As recently as three weeks ago, at a "Delivering Alpha" financial conference, Geithner assured his audience that despite the European crisis American banks were in great shape:
Our financial system -- because of the actions we took early in the crisis -- is in a much stronger position to deal with these new risks than it was before this crisis. Much, much stronger position. Way ahead of the rest of the world in terms of making sure they have a stronger financial foundation to handle any type of shock.
This has been Geithner's strategy since the earliest days of the crisis: work with the Federal Reserve to throw money at the big banks, resist fundamental changes in their business model, and talk up their solvency even in the face of contrary evidence.
Given the proprietary data that Geithner surely sees as Treasury Secretary, he must know that these words are wishful at best and downright deceptive at worst. If his assurances turn out to be so much baloney, then Geithner, President Obama's re-election chances, and the economy could all be in big trouble.
The fact is that European banks are functioning only because the European Central Bank in spite of its reluctance has been flooding the system with liquidity, and at least one U.S bank -- Bank of America -- is barely solvent and heavily reliant on the Fed.
If events turn critical again and we face a repeat risk of the seizing up of financial markets as in the fall of 2008, the Obama administration's rhetorical populist turn will be of no use. The president will need to make a fateful decision.

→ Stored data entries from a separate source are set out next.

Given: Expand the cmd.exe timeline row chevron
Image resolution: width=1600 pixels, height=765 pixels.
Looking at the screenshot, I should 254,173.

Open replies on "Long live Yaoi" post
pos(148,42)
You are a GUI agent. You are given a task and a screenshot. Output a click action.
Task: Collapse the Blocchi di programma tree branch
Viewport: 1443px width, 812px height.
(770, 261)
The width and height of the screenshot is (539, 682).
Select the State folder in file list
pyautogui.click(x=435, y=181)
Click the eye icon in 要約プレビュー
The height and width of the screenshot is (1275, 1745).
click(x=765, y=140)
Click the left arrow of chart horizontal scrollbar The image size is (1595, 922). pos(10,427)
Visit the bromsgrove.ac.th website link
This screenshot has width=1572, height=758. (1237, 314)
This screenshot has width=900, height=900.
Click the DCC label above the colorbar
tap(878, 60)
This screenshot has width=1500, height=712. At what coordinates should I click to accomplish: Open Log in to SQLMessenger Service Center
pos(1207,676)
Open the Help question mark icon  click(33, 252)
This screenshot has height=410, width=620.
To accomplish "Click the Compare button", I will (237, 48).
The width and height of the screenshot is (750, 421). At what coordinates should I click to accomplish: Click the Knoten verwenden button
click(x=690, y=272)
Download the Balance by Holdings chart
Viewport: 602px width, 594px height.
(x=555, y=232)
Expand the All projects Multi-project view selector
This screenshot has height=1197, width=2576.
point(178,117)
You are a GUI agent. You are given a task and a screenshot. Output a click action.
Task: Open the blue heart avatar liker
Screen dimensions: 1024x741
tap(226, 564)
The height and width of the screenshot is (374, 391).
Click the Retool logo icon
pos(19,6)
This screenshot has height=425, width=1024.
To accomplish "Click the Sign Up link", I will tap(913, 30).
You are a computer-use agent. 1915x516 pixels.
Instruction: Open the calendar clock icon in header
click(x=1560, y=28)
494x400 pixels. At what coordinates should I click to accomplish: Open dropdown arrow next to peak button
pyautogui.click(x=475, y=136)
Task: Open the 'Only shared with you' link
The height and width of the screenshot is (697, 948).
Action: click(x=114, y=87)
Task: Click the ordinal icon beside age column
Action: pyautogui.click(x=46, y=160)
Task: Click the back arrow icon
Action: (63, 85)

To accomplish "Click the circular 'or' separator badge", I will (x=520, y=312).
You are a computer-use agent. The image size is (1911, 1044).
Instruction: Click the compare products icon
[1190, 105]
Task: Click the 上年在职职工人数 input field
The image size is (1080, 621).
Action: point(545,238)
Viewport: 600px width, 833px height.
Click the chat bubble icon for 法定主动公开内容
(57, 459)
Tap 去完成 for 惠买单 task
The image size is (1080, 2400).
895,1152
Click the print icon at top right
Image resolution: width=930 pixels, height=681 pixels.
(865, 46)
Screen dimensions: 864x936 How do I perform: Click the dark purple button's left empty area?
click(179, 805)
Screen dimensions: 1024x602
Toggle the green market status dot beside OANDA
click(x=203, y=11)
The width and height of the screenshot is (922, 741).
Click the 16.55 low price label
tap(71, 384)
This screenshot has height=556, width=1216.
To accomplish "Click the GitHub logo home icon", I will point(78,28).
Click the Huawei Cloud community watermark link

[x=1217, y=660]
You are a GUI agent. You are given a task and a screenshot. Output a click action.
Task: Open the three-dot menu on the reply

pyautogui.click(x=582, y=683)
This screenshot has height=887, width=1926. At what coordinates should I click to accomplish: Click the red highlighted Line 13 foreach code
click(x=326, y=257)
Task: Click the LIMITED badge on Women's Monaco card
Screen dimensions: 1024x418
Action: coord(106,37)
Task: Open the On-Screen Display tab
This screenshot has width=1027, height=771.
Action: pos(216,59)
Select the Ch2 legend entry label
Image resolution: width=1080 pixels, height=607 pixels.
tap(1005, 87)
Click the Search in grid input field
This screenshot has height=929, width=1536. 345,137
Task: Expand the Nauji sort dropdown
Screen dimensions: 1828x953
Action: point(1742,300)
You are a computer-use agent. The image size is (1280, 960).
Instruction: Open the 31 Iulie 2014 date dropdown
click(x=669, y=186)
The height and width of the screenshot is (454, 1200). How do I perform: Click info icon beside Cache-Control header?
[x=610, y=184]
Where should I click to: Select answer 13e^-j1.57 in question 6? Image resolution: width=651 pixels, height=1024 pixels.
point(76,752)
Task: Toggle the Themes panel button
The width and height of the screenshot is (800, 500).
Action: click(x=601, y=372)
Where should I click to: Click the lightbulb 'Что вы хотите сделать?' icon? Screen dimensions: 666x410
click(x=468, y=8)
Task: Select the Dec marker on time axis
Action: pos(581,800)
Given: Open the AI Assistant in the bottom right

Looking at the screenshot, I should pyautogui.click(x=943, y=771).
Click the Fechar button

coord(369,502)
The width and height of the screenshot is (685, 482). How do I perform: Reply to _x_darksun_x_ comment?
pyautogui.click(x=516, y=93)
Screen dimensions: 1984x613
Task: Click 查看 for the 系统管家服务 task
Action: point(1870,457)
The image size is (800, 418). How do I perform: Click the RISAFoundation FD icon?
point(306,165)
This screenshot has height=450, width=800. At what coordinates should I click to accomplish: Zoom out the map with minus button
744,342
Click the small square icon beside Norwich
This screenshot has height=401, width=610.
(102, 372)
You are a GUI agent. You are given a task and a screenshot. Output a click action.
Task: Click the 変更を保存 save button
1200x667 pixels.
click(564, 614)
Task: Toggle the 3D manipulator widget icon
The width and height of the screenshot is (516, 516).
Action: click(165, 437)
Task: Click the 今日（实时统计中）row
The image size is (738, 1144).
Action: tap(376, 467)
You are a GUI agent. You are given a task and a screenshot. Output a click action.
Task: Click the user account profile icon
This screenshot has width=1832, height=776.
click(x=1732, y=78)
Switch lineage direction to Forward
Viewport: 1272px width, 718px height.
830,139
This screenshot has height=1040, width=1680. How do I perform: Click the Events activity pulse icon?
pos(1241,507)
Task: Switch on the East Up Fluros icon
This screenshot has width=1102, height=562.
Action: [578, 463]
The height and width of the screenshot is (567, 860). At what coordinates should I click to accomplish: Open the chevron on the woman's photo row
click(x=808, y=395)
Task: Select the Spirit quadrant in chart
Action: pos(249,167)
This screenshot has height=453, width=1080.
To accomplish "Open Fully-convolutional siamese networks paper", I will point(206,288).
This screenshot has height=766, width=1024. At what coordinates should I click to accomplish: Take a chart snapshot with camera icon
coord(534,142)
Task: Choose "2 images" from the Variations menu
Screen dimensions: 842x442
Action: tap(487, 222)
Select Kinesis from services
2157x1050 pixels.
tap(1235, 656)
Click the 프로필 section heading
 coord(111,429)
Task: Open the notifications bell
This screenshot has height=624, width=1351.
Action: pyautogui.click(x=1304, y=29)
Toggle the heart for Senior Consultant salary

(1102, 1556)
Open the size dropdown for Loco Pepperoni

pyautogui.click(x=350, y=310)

Worst of all would be to let a large institution like Bank of America just fail. Outside of the hard-core Tea Party right, nobody supports this.
The second worst policy would be to just keep throwing money at a zombie institution to keep up the pretense that it is solvent. We tried that policy in 2008 and 2009. It helped entrenched bankers keep their jobs and their outsized profits, but a wounded banking system continued to be a lead weight on the rest of the economy.